While waiting for me at Granite Bay, Jo was able to see some of our friends roll through the aid station.
Gordy Ansleigh Pushing along and looking solid!
Betsy Rogers working on a 50 mile PR!
Jo eventually realized we had missed each other and she hustled down to Rattlesnake Bar at the 41 mile mark. She made it to the aid station just as I started to roll out. I spun back around when I heard her call my name and we quickly topped off my hydration pack and she handed me a fresh bottle of Perpetuem. After a quick kiss I was off!
Up to this point, it had been mostly overcast and comfortable, but now the sun was finding its way through the clouds and I began to warm up rapidly. Additionally, this section of the course contains all of the serious climbing. I began to sweat heavily and feel a bit overheated. It's funny to think I was literally freezing my ass off in my 100 miler 2 weeks ago. By mile 45, I decided it was time to go shirtless for the rest of the race. Sorry Hammer Nutrition. You got 45 miles of exposure, I owe you 5 more.
I had heard rumors about this section of trail and expected it to be far more challenging. It's times like this that I really appreciate living and training in the Wasatch mountains. I made the ascent without too much trouble.
As I began making the final climb, I could hear the finish line party in the distance. This spurred me on and made my feet feel a bit lighter.
The final climb was lined with spectators, so I made every effort to run the hill and earn their cheers. It mostly worked.
The ground finally leveled off, I turned a corner and could finally see the finish line up ahead.
Bearing down for a strong finish
Crossing the line!
I finished in 8:32:28, in 90th place overall. Nowhere near a PR, but that wasn't the goal for the day and I was happy enough with my time.
I gathered my medal, my finishers jacket and my meal ticket and went on a hunt for a cold beer and a veggie burger.

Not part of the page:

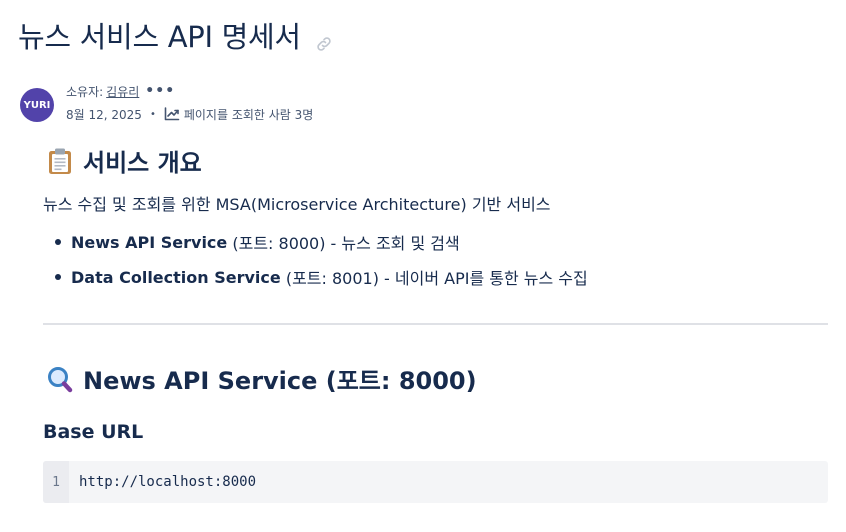  I want to click on news-api-heading: News API Service (포트: 8000), so click(262, 378).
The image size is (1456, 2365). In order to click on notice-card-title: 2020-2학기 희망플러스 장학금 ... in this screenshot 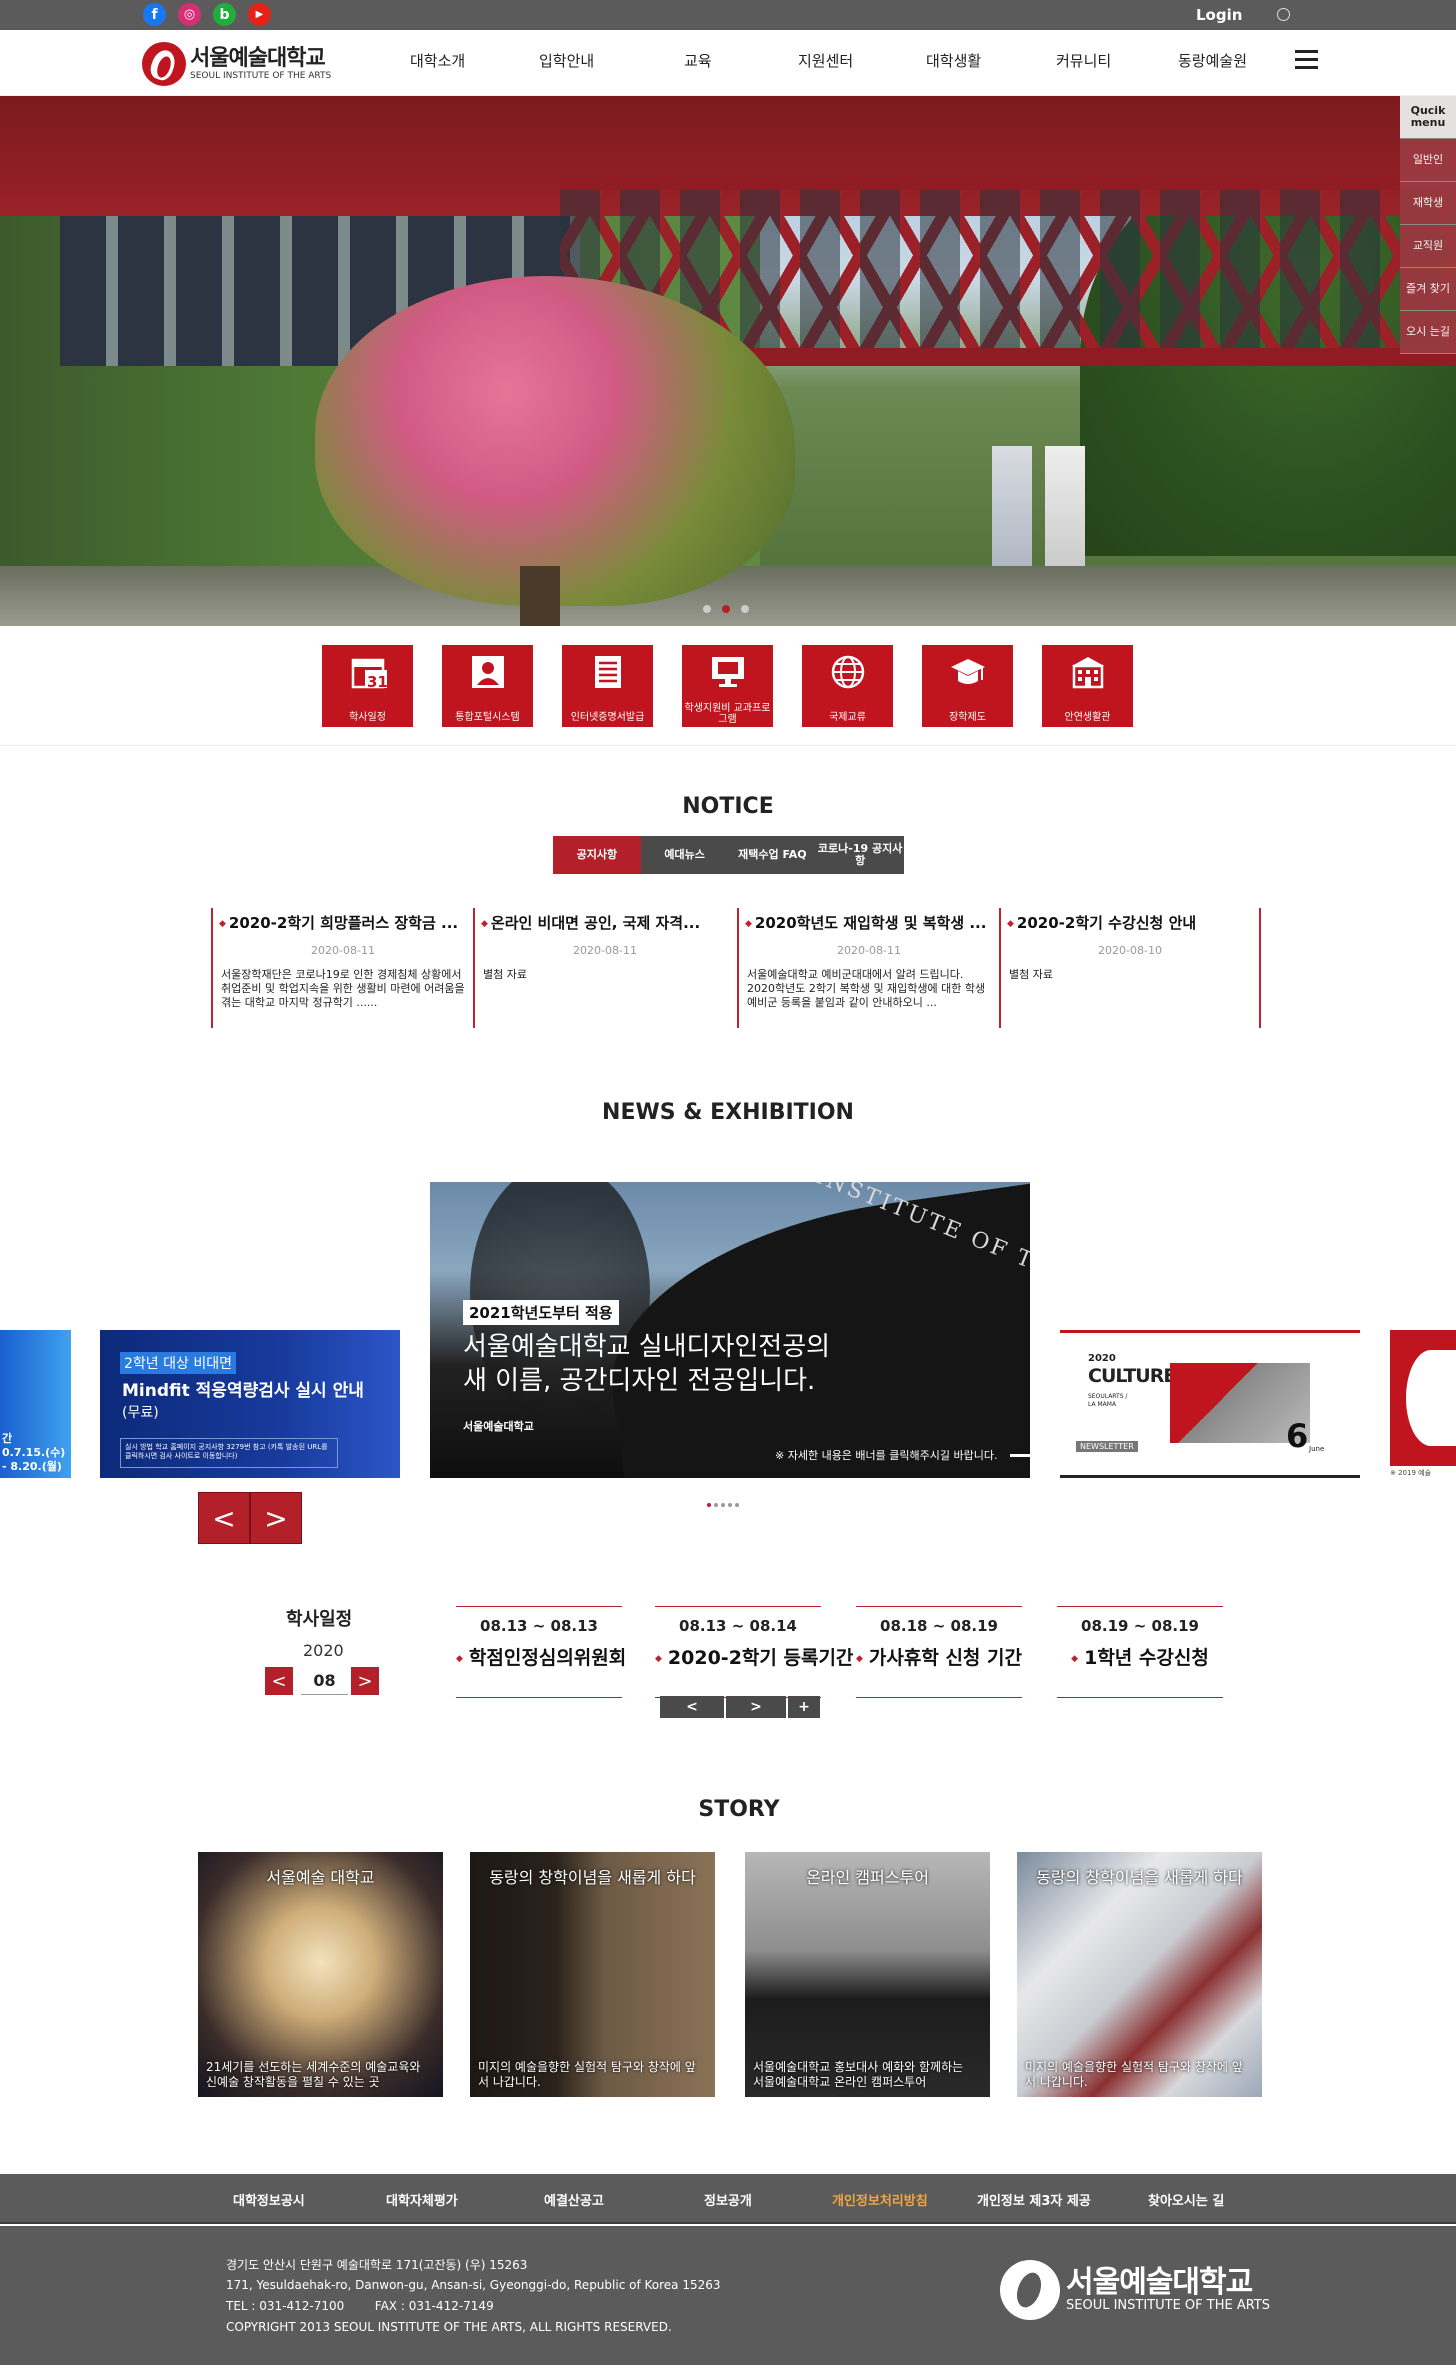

Jo and I found a nice spot in the shade and enjoyed the finish line festivities while we waited on friends to wrap their day up.
I really wanted to see our friend Laura finish the race. Over the years, Laura has developed a long history of strong races at the AR50 as well as Western States. She grew up on these trails and it shows in her results.
Laura Kulsik looking strong!
Gordy Ansleigh qualifying for the WSER once again!
I specifically waited on Gordy so I could yell "HEY! Aren't you the guy that used to be Gordy Ansleigh!?" He got a good laugh out of that.
Jo feeling Froggy near the finish.
A few weeks before the race, Gregory Packs had sent me a hydration pack to try out. I had used it in a few shorter runs so I could get a feel for it. It has a very comfortable fit and I like having it on my back. The pockets in the front are very functional and allow for easy access while running. I was very happy with the pack for 50 miles and will definitely be using this pack in more races. If you're in the market for a new pack, I would encourage you to check it out. And if you ever carry trekking poles for hiking or running, this pack has a pocket specifically designed to carry them. It's perfect for my summer assault on the Colorado 14'rs.
My Gregory Pack
If I had to compare the JFK and the AR50, I would say American River is the better race. They're very similar, but the AR50 is more scenic and I think the volunteers and aid stations are a bit better. Having said that, I'm not a big fan of either race. It's like comparing a smashed toe with a smashed finger. I don't want either one, but it's fair to make a comparison.
Jo and I will be heading to Moab next weekend for a short, but challenging trail race, and this time, we'll both be running! Then the following weekend will take us to Zion for my 2nd 100 miler of the year.
I hope to see many of you out on the trails in the coming weeks. Thanks for reading!